─── ITEMS ───

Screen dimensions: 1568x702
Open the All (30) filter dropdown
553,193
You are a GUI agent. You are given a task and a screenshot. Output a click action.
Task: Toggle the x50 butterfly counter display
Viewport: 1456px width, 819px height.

───

■ **WHAT YOU SHOULD DO**
Reproduce each of the records above verbatim, line for line, without any alteration.

■ **SOLVED PROBLEM**
Screen dimensions: 1568x702
Open the All (30) filter dropdown
553,193
You are a GUI agent. You are given a task and a screenshot. Output a click action.
Task: Toggle the x50 butterfly counter display
Viewport: 1456px width, 819px height.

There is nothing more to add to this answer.